Wensel: I don’t know how to frame that. I know I will get shot for saying that. I honestly wish like a credit foundation I could tax the user based on some mechanism they were comfortable with so I could continue to do my job.
Tax is a horrible word for that. I don’t know what it is. I have also called it licensing or support. Customers then say I don’t need support because there are no bugs.
LI: Are you second guessing your decision to start up a business under the open source model?
Wensel: This probably is not the answer you are looking for. I never wanted a startup, but I love the fact that I have one. I love my employees. I am having a great time. Yet it is not what I originally envisioned. It is what it is. It is marketing, and it is more than that.
LI: Given your views on the dark side of the open source business model, do you operate your business differently than others in your situation?
Wensel: Generally, I don’t take feature requests from folks at other companies. I do have agreements with eBay and Twitter and a few other companies and take some contributions.
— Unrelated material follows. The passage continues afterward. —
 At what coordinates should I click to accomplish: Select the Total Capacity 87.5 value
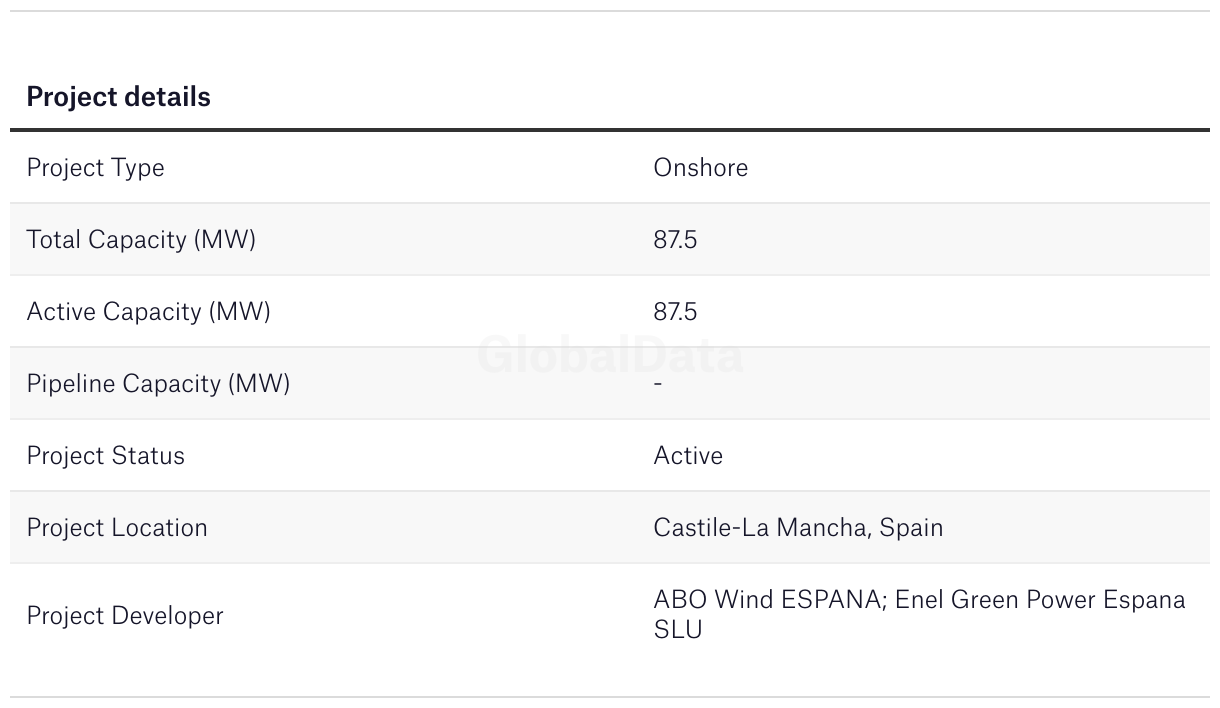click(675, 240)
People run their businesses on Cascading. Typically people will buy their software from places like IBM because IBM is committed to making sure that it is going to work.
Where is the middle ground where I can be open source and people can see the code and learn from it and maybe even contribute to it? More importantly, tell me where it is broken so I can fix it and also earn a living?
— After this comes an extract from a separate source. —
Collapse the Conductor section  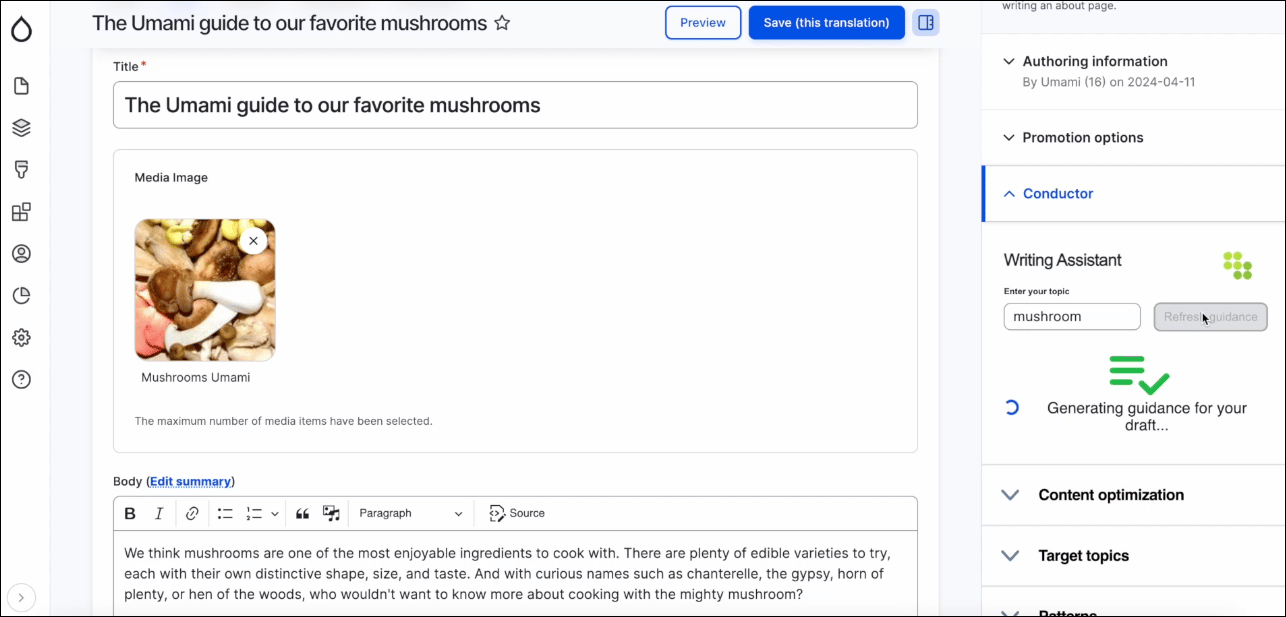click(1134, 194)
LI: So are you saying that open source is not a good business model?
Wensel: Open source sends a message that yes, this code is open source, but there is money behind it, and this company is committed to your success and your business. Meanwhile, there are a lot of companies making really large applications.
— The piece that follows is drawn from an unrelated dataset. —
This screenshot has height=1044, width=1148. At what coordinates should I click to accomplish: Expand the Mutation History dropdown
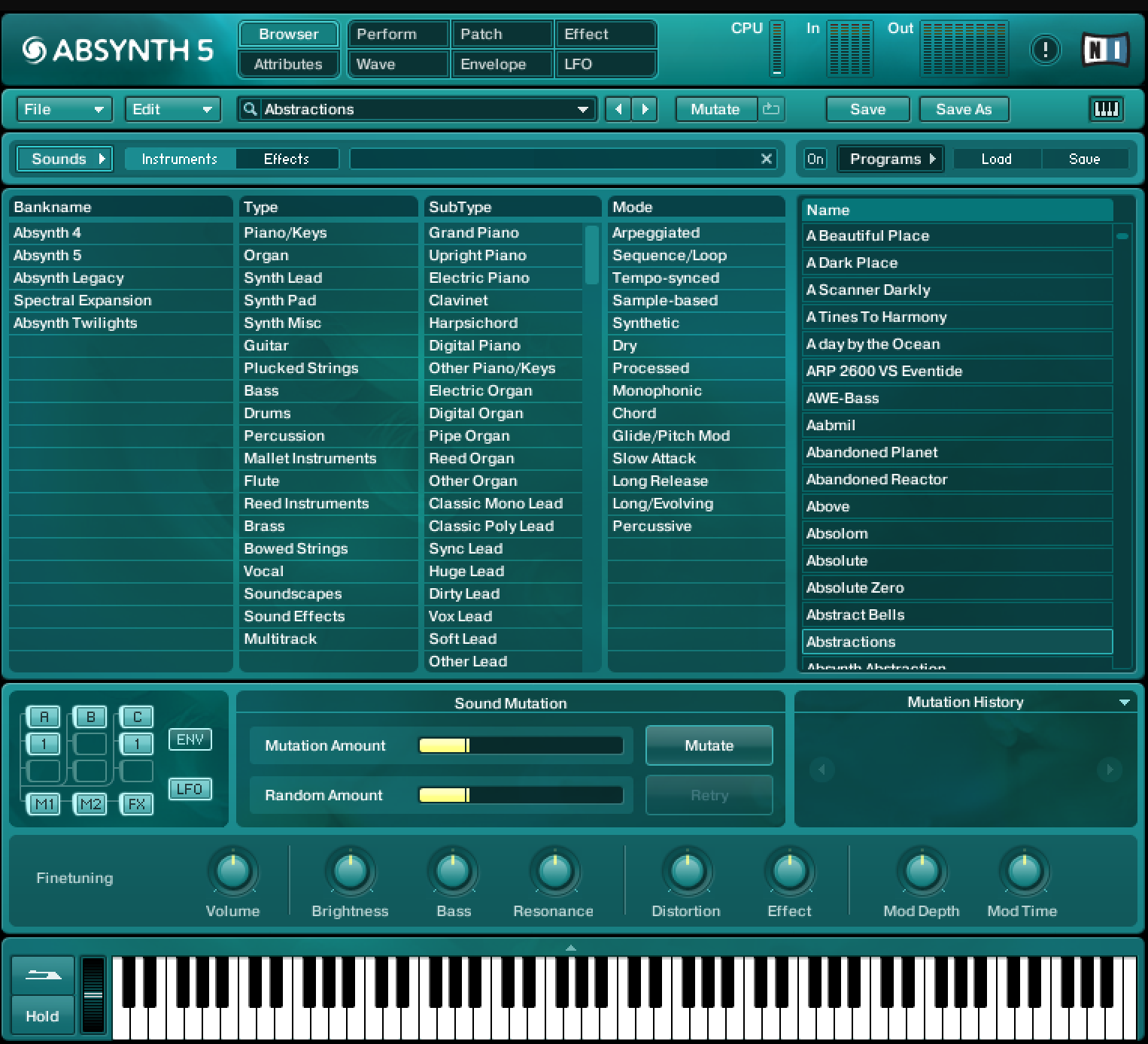coord(1125,701)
I wish there were a couple I could mention. You actually probably have some right in your pocket. They use our stuff to do things that saves them millions and millions of dollars. They don’t pay us, and that is okay, but I wrote the application so they could build their application on our stuff and trust it.
LI: So why not be proprietary or fully commercial instead?
Wensel: I want the same clout as Oracle. I just don’t want that same infrastructure as Oracle. I can’t get there like Oracle did because they are ahead of us. So I have to take every means necessary to get there. Open sourcing is a great way to teach people how to write code, see how things work, and get contributions and get people to trust it. It is marketing as well, however. It is a lot of things. Just one thing is missing: It is not a very clean way to make money.
LI: So starting out as a commercial enterprise was not financially possible for you, or you did not want to go that way, or you did not realize that you should not have gone the way you did, or haven’t you worked that out yet?
Wensel: No, no. I knew exactly all of the pitfalls when I started the project. Honestly, the very first version of Cascading was under the GPL license and not the Apache license. The GPL license allowed me to figure out what the commercial opportunities were without actually giving away the farm.
I wasn’t sure if I was going to be gaining for not owning any IP. If I didn’t put it under the Apache Foundation, I would continue to own the copyright. We changed it to the Apache licensing because there were a number of companies that refused to run GPL code no matter what. Whether they were right or wrong, that is just the way the situation was.
I think GPL is fine. I do not think there were any issues with it except that IBM doesn’t like it. A lot of companies are going to follow what IBM recommends, which I totally agree with.
LI: Were there any negative factors you had to accept as a trade-off?
Wensel: Under Apache we still own the copyright but the license is much more permissive. We actually had to give up a revenue stream because of that. We would have earned a little bit of money from the OEM, but it probably was not going to scale the way I wanted.
Also, that is a very high-maintenance revenue stream. So if I made any mistake, it was in thinking that the OEM revenue was cheaper than it was. Everything I did in forming the company was calculated. I formed the company to get the protection, but it was a for-profit, not nonprofit.